In our centre 38 recipients (pre-transplant) were evaluated by traditional CDC cross-match and SAB assay. Pre- existent HLA antibodies were detected in to recipient’s serum sample by SAB (Single Antigen Bead) assay (one lembda) on luminex platform.
All these 38 pre-kidney transplanted recipients were first CDC cross-match negative at room, warm and cold temperature. Those who had final CDC cross-match negative and pre- existent HLA antibodies < 1000 MFI under went for KT.
Out of 38 recipients only18 were transplanted and post transplantation within three months of duration 10 recipients out of 18 were positive in the terms of virtual cross match (SAB against their donor), 8 recipients were negative in the terms of virtual cross match (SAB against their donor). In negative group 7 were no incident of acute rejection after kidney transplantation only 1 recipient had border line acute rejection.10 recipients those who were positive for virtual cross match (post-transplant SAB assay MFI values were <1000 to >21000) 9 recipients were developed acute rejection and 1 was CNI toxicity after within three months of transplantation. The acute rejection was significantly associated with those who were positive for virtual cross match (p-value < 0.01) and with ABMR (p-value < 0.00).
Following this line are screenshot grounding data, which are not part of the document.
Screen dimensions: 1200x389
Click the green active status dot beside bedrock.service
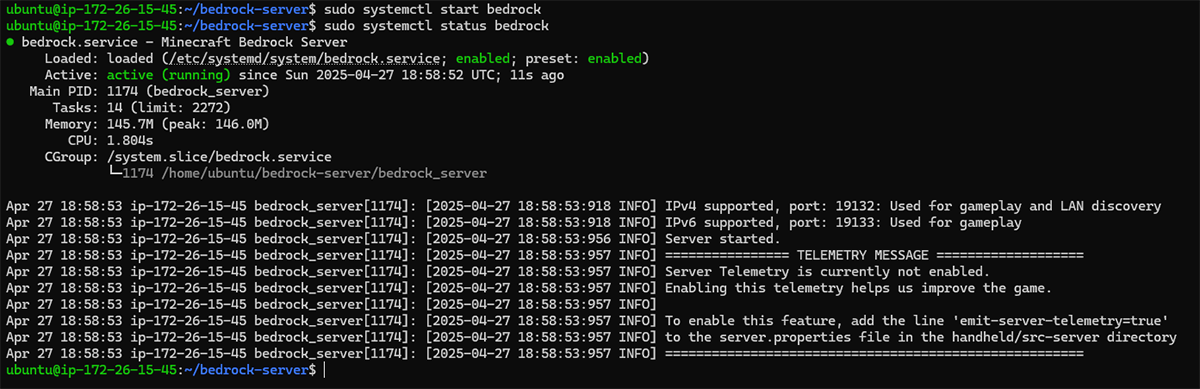(10, 43)
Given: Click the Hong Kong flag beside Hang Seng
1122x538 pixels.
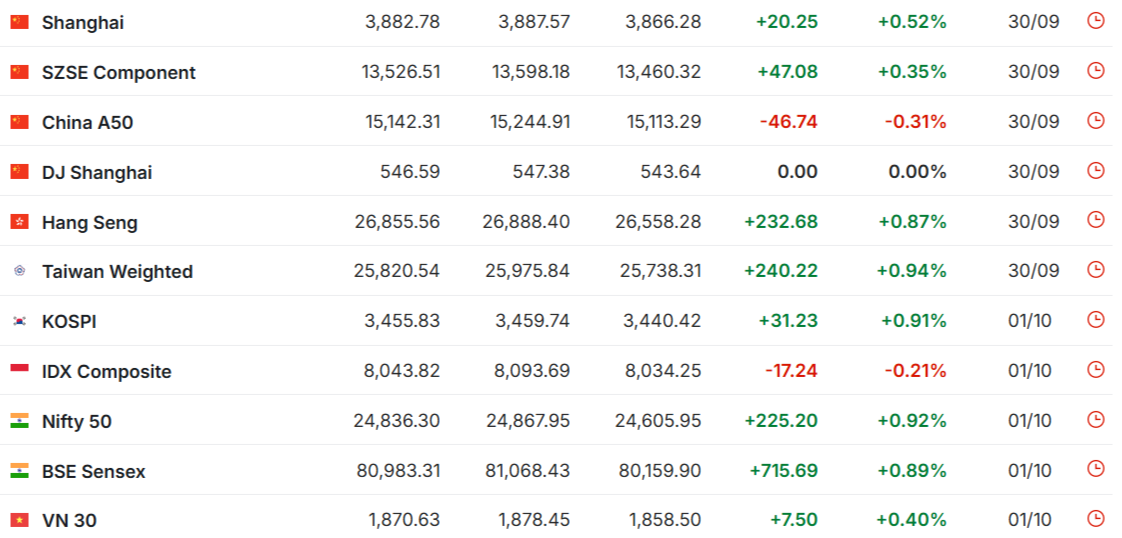Looking at the screenshot, I should 20,222.
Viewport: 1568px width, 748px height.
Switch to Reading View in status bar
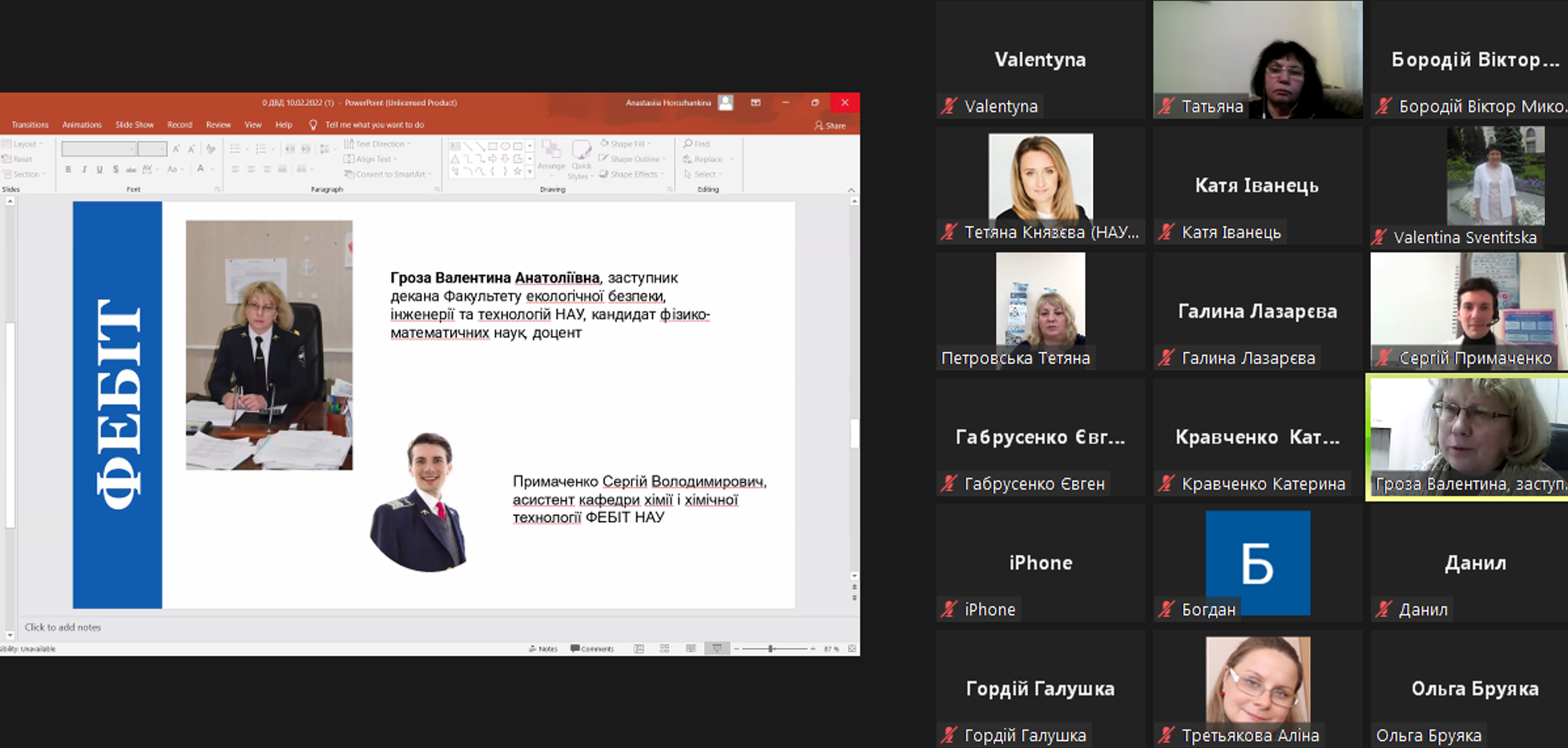tap(691, 649)
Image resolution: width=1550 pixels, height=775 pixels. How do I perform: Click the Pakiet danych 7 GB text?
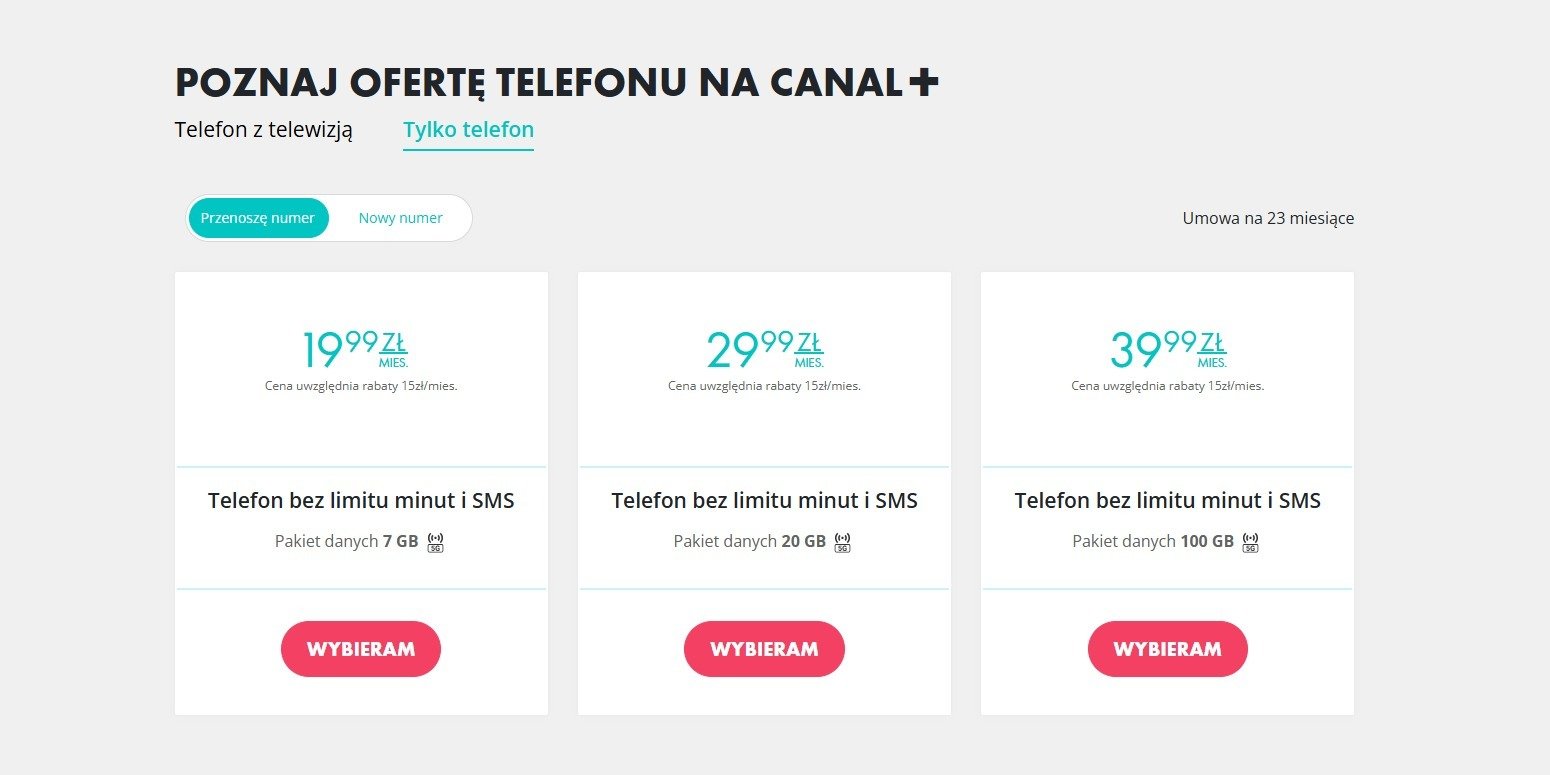coord(347,541)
There was higher incident of acute rejection (ABMR) in recipient with pre- existent HLA antibodies (donor specific antibodies) against their donor by SAB assay despite their CDC cross-match were negative. Highly sensitive micro bead based luminex assay can detect low levels of anti HLA antibodies (donor specific antibodies). Pre-transplantation SAB assay by luminex is significant impact on graft survival. Patients with donor specific anti HLA antibodies had positive correlation with antibody mediated rejection, were 18.7 times more possibilities to had acute rejection.